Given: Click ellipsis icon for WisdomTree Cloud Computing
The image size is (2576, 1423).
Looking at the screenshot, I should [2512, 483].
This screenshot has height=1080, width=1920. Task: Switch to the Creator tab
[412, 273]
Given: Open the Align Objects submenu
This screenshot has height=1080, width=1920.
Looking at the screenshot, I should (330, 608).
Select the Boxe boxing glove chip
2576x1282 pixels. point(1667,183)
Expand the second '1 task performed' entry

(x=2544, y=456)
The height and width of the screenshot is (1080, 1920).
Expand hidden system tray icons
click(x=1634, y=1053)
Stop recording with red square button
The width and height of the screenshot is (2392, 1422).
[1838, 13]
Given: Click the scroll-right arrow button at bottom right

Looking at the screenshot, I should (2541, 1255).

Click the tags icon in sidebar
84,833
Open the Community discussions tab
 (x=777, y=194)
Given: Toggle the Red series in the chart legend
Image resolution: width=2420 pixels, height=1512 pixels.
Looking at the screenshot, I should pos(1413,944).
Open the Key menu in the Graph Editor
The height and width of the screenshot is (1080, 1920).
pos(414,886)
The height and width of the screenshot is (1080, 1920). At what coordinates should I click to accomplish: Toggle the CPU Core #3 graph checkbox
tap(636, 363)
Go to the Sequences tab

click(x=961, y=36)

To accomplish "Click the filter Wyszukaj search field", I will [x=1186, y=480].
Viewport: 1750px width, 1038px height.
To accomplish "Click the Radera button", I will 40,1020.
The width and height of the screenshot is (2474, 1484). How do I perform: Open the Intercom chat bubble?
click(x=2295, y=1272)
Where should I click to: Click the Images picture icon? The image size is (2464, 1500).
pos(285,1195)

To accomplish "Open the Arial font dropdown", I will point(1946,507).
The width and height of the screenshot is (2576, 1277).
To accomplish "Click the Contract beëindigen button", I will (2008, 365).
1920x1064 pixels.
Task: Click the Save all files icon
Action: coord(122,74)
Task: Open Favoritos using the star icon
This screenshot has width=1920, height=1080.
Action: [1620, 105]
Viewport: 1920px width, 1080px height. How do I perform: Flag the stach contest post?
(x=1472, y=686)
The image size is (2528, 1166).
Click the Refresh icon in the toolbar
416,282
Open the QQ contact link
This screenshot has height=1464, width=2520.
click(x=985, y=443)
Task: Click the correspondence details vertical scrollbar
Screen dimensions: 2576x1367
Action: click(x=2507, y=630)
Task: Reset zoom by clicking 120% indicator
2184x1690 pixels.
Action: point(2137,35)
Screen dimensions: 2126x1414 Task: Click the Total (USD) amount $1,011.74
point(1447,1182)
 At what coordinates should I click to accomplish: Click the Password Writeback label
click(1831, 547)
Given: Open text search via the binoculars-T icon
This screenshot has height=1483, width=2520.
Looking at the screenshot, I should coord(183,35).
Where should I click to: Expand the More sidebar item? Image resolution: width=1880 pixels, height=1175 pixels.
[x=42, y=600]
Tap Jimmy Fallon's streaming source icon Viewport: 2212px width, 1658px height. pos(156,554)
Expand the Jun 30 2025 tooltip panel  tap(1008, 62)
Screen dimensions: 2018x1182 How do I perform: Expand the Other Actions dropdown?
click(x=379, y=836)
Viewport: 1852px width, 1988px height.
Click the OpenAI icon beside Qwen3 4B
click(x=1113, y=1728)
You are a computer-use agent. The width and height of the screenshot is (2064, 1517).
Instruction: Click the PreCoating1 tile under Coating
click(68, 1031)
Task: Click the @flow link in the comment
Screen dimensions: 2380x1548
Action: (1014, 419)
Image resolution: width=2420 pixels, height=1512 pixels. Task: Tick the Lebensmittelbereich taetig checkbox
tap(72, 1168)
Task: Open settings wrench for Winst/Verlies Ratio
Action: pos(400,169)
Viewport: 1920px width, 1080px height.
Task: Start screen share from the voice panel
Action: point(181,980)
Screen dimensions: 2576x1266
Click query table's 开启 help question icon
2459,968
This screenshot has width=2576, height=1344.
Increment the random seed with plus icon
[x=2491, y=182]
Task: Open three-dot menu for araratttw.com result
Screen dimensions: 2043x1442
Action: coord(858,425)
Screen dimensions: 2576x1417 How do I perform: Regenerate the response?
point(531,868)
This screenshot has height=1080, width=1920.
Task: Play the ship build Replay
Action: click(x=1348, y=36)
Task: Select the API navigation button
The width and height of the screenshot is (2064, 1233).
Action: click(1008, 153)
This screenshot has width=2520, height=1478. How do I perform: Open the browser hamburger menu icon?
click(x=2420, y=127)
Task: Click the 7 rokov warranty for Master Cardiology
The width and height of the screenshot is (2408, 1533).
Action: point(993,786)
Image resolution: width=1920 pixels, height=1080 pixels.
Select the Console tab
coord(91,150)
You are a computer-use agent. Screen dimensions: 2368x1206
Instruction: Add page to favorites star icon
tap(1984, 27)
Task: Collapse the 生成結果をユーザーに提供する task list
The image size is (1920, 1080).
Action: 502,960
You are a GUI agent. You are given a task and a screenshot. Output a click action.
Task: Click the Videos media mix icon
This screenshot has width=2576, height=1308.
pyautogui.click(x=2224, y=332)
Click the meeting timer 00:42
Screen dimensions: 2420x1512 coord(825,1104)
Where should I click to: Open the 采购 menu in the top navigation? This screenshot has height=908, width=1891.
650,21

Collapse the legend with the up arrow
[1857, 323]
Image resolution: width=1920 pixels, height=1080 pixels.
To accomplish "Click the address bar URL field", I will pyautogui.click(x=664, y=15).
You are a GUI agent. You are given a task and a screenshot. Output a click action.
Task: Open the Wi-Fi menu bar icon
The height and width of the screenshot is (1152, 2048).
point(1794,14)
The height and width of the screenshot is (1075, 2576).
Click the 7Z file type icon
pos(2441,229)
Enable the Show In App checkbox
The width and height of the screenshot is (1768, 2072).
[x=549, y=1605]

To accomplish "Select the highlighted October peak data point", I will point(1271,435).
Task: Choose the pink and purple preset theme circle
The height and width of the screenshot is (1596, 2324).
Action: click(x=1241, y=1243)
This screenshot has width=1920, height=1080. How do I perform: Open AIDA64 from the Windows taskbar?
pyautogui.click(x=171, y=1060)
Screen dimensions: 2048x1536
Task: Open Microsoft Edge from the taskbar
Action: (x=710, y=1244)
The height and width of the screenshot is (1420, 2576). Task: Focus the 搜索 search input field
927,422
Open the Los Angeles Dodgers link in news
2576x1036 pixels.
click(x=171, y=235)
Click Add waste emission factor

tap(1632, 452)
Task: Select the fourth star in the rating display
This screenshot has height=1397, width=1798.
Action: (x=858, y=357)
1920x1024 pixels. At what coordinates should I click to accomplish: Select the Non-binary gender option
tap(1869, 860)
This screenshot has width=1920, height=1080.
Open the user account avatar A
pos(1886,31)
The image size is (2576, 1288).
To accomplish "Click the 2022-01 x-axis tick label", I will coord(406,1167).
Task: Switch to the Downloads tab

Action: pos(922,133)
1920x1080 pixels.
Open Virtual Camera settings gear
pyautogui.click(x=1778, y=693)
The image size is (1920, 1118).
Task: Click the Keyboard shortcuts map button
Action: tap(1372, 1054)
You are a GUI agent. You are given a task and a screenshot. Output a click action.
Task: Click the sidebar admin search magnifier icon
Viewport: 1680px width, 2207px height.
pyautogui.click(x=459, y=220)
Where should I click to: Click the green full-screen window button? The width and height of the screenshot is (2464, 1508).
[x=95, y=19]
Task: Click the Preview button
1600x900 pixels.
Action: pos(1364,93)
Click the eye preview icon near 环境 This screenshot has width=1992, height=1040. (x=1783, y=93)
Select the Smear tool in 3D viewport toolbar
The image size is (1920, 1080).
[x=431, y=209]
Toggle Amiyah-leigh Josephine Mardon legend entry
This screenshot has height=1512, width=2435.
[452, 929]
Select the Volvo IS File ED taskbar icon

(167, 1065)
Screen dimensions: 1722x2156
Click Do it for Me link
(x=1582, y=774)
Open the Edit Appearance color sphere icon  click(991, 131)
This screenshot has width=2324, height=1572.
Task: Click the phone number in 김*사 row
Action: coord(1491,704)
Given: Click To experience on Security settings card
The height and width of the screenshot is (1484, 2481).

* * * * * * * * *

**Work to complete**
Beginning with the line that contains "Task: Click the Preview button", each line of the records above through the last one must be printed word for word.

**Reply to the task**
Task: Click the Preview button
1600x900 pixels.
Action: pos(1364,93)
Click the eye preview icon near 环境 This screenshot has width=1992, height=1040. (x=1783, y=93)
Select the Smear tool in 3D viewport toolbar
The image size is (1920, 1080).
[x=431, y=209]
Toggle Amiyah-leigh Josephine Mardon legend entry
This screenshot has height=1512, width=2435.
[452, 929]
Select the Volvo IS File ED taskbar icon

(167, 1065)
Screen dimensions: 1722x2156
Click Do it for Me link
(x=1582, y=774)
Open the Edit Appearance color sphere icon  click(991, 131)
This screenshot has width=2324, height=1572.
Task: Click the phone number in 김*사 row
Action: coord(1491,704)
Given: Click To experience on Security settings card
The height and width of the screenshot is (1484, 2481).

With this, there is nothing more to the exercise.